= What to produce =
From the listing below, copy out every line where the word "Screen" appears.

═══ Material supplied ═══

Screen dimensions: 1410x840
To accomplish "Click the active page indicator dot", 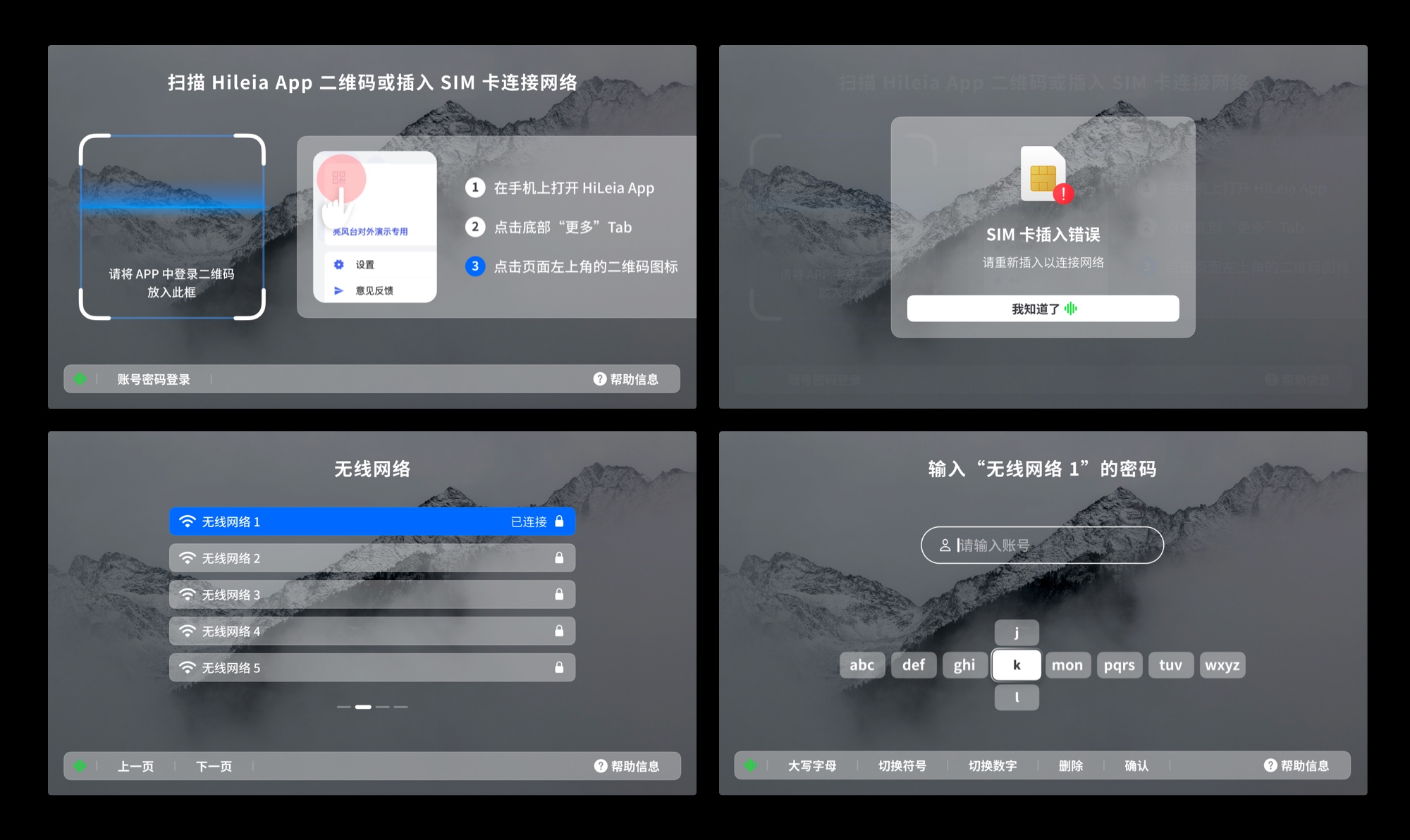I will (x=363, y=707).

═══
═══ Material supplied ═══

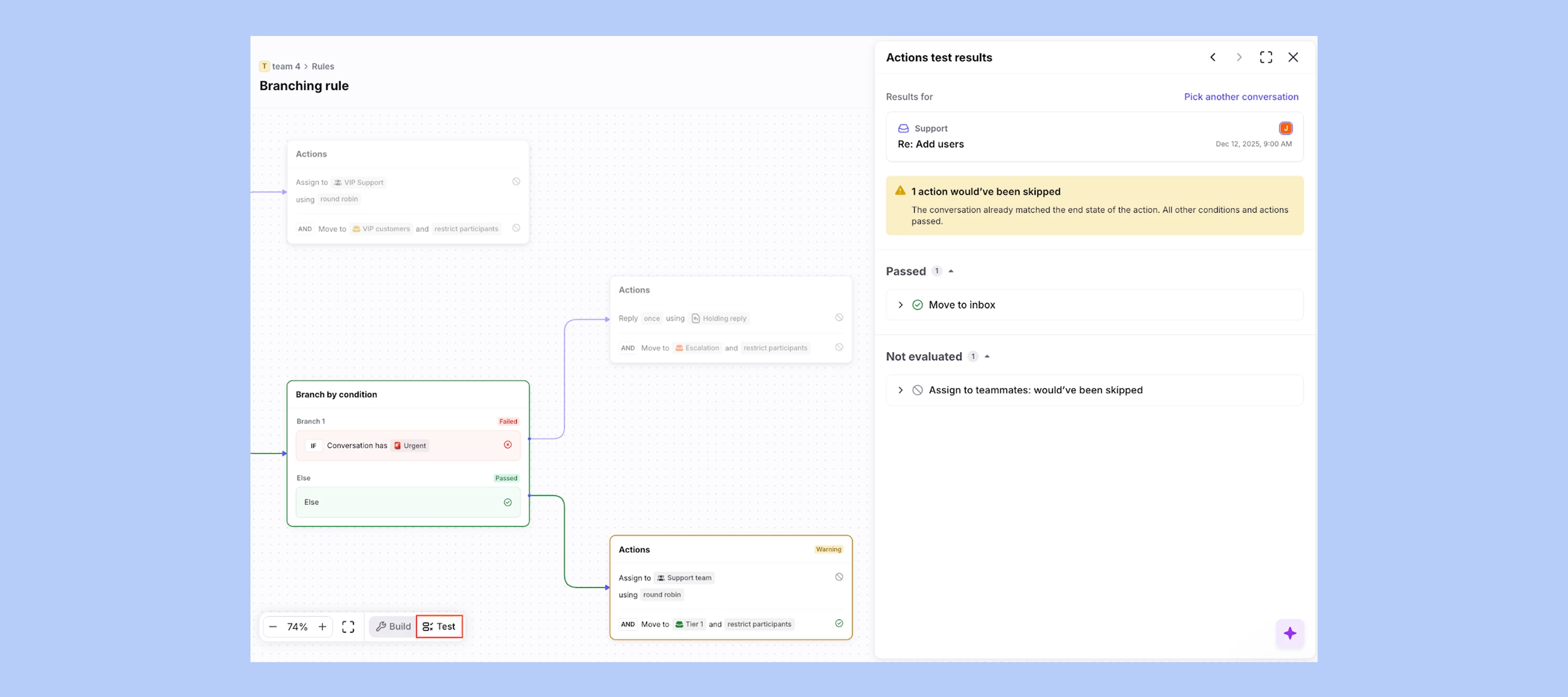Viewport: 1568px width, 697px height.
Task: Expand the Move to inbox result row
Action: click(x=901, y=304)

═══
═══ Material supplied ═══

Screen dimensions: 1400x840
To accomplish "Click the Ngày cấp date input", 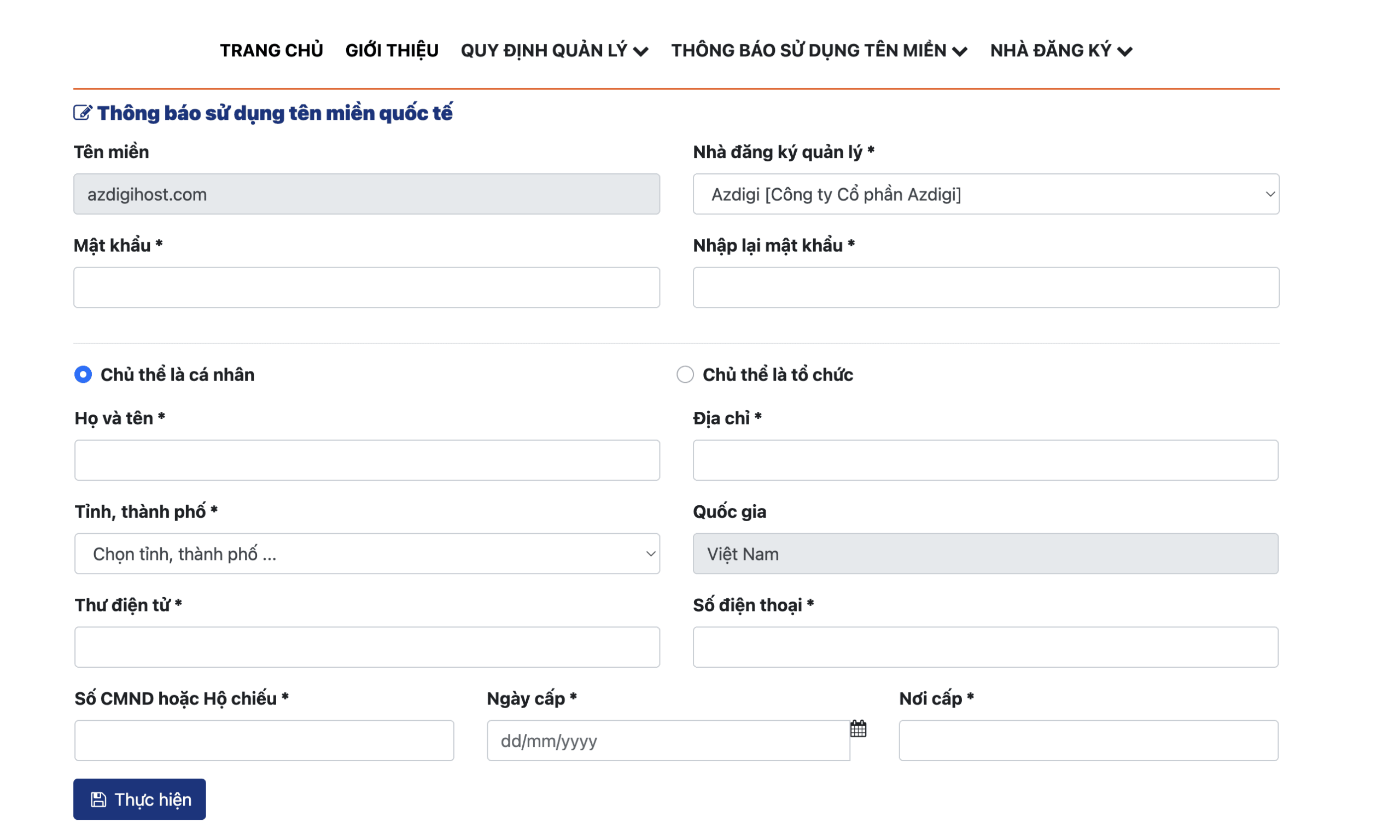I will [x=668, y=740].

═══

= Output for this task =
Screen dimensions: 1410x840
Screen dimensions: 1400x840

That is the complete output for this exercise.